▸ **DATA TO USE**:

------------------------------------

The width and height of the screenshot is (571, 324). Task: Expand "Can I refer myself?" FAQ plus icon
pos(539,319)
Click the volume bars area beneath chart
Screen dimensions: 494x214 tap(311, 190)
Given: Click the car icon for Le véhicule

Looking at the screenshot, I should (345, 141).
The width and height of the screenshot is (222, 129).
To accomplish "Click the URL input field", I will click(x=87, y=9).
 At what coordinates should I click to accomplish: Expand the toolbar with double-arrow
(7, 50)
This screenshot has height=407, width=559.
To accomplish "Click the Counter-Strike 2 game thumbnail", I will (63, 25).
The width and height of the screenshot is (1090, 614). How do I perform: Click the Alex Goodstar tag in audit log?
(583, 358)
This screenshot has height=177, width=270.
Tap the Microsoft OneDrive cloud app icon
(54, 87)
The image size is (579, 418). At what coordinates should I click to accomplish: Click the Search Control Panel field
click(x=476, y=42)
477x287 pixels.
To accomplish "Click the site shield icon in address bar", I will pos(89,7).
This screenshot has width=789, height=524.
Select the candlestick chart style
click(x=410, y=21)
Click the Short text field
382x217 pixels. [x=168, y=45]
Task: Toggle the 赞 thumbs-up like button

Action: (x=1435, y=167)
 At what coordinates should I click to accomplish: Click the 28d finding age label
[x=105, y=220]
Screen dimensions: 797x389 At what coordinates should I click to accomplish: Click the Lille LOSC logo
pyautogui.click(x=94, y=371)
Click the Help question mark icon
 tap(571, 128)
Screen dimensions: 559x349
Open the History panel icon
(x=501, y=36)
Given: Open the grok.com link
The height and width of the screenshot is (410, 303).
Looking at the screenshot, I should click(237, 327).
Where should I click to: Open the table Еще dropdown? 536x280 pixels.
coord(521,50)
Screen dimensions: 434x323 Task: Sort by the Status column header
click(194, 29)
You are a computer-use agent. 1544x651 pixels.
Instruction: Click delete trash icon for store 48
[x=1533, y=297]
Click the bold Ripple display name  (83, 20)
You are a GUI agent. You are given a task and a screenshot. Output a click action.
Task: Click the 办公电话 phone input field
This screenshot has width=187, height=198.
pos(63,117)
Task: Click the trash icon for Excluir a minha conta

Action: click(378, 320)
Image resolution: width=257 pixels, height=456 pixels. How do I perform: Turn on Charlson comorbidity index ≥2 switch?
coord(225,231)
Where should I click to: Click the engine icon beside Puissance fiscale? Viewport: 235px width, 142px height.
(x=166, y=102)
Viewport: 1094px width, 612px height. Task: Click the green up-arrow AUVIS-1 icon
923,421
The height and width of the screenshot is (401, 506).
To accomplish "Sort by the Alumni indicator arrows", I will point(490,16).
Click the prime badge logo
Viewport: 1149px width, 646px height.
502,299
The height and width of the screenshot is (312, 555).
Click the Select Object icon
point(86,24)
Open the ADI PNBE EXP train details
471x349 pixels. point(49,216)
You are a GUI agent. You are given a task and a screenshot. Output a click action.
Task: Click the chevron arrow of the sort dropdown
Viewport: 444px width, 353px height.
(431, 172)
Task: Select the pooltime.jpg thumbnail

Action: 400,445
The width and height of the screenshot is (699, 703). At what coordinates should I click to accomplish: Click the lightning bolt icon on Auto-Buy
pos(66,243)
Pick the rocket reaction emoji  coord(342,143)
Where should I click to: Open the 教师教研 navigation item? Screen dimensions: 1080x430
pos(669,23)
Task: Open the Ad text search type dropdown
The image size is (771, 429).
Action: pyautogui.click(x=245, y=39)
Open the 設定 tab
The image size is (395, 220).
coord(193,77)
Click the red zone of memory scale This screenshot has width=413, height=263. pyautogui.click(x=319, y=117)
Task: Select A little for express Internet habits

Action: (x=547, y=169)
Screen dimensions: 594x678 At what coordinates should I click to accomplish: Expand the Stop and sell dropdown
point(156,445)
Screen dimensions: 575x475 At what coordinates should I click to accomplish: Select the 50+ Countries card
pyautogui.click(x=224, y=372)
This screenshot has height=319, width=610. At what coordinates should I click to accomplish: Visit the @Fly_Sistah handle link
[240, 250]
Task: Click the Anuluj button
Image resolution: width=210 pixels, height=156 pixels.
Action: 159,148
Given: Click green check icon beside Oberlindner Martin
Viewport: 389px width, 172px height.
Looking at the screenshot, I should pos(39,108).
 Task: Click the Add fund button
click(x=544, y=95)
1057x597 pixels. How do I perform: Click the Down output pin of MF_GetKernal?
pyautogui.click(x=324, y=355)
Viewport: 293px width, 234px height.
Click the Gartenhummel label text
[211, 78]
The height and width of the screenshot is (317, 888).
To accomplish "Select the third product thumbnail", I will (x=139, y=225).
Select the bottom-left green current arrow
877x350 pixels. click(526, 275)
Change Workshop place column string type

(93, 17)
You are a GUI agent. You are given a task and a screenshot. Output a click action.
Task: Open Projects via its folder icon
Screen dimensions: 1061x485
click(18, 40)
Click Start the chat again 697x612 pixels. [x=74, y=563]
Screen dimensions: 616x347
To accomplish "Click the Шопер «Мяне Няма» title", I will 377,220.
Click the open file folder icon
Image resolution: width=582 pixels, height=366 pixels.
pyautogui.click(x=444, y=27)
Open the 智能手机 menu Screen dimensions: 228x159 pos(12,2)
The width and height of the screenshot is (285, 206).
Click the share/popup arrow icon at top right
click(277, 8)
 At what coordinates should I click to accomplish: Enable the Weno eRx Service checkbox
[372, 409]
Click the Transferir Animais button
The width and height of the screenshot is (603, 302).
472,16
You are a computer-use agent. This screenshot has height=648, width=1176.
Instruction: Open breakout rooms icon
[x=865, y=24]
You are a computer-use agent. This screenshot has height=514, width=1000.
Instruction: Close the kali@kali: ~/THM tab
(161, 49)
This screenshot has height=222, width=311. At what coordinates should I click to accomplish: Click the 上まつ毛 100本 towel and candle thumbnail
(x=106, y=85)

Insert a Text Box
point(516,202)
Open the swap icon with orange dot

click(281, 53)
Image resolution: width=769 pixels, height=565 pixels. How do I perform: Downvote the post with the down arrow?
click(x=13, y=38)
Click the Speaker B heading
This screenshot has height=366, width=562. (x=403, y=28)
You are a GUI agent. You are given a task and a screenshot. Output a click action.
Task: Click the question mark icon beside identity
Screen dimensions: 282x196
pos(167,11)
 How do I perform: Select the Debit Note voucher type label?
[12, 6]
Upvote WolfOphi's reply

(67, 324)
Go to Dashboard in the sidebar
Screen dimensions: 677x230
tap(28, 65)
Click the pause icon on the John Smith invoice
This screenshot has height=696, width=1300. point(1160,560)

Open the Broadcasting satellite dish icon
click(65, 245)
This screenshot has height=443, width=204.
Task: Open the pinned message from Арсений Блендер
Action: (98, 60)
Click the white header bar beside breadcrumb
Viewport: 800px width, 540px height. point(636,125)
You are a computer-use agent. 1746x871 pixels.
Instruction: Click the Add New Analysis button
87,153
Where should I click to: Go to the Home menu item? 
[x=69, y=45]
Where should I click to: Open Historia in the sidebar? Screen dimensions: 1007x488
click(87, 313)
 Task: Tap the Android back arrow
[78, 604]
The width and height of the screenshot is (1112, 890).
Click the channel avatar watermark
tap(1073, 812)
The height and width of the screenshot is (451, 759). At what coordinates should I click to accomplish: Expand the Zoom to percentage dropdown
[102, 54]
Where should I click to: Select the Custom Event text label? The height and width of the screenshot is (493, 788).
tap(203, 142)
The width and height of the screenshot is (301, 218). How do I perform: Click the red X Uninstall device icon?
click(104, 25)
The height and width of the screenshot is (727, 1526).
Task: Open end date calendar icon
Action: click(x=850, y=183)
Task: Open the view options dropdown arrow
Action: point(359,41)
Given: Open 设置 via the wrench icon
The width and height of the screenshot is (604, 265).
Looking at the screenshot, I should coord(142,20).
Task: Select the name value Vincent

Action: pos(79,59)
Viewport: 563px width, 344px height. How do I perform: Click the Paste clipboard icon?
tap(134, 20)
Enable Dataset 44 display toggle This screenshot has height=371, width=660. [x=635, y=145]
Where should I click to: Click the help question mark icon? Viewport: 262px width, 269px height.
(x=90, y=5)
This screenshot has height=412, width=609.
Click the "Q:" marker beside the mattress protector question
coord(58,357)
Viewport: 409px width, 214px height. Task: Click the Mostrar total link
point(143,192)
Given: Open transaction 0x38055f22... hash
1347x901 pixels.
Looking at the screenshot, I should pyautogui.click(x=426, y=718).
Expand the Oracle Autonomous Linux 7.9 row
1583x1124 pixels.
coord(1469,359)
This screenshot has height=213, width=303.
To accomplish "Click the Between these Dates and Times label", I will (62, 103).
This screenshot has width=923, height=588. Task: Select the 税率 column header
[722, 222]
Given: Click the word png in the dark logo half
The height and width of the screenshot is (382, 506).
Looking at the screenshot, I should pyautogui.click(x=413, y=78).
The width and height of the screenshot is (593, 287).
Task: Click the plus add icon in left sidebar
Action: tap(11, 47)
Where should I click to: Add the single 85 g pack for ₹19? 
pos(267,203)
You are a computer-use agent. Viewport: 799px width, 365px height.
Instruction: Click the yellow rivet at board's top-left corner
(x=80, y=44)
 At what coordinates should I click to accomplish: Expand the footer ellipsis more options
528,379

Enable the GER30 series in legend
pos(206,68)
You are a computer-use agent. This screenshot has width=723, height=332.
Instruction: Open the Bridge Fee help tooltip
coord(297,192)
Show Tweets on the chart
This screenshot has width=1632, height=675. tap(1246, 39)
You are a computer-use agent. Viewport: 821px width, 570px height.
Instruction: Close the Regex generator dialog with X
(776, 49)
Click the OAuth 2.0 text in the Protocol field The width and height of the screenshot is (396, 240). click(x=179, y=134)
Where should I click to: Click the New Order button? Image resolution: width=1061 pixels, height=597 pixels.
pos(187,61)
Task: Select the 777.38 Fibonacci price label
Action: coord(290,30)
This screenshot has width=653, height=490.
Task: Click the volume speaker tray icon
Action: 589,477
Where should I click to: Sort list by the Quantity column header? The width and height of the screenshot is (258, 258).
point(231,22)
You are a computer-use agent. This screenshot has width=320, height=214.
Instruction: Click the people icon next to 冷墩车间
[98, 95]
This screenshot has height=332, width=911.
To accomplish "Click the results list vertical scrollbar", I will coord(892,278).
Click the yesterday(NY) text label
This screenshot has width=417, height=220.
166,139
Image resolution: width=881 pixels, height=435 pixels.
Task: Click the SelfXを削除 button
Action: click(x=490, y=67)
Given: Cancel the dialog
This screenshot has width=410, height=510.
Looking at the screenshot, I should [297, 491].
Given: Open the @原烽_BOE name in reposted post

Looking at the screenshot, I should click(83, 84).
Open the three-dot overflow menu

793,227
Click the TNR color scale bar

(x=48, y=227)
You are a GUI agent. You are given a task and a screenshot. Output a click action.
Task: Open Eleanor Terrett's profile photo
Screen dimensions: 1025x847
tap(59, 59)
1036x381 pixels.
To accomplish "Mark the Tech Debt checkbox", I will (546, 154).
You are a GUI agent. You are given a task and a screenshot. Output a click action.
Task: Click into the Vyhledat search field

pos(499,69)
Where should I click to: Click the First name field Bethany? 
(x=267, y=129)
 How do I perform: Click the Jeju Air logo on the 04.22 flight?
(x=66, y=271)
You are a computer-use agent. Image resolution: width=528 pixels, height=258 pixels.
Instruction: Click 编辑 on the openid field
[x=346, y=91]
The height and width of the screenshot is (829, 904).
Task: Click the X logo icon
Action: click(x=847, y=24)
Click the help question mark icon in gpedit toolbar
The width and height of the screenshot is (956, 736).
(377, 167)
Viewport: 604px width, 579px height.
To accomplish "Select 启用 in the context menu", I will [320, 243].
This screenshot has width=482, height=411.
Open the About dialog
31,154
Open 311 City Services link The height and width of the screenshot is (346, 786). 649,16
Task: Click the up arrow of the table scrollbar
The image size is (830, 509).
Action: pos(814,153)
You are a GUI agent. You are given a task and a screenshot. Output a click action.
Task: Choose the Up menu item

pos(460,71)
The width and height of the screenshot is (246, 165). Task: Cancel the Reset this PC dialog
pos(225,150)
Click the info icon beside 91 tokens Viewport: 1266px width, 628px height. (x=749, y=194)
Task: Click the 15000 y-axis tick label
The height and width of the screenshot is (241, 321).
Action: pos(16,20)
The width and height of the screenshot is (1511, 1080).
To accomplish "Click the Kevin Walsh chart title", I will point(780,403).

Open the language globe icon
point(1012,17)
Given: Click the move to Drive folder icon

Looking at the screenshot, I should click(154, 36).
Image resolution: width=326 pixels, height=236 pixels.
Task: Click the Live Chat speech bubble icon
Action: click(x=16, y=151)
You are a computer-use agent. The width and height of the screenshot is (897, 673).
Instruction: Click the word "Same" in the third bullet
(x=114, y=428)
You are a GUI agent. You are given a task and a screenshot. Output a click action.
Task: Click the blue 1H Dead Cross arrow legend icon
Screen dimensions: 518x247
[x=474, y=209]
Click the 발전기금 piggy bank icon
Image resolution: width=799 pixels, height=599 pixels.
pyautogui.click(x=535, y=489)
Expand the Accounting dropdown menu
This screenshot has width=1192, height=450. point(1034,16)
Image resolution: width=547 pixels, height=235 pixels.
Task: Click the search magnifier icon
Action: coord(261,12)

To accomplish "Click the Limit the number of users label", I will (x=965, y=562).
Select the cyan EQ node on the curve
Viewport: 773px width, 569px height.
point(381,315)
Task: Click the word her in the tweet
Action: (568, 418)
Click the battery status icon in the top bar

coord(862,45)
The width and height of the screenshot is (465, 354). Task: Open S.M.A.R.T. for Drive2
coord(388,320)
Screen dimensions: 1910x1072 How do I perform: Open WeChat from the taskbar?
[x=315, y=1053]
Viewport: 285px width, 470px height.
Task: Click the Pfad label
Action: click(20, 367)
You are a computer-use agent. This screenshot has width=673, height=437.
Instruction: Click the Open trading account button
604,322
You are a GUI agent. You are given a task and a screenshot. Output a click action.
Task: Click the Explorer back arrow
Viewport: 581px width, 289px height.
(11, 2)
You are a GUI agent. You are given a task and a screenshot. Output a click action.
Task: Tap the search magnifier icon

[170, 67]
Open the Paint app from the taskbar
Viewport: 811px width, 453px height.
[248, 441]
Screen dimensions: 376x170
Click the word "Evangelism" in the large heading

------------------------------------

Scan the material for the word "input". Return every line where it is found.

To accomplish "Click the URL input field", I will click(x=87, y=9).
Task: Click the 办公电话 phone input field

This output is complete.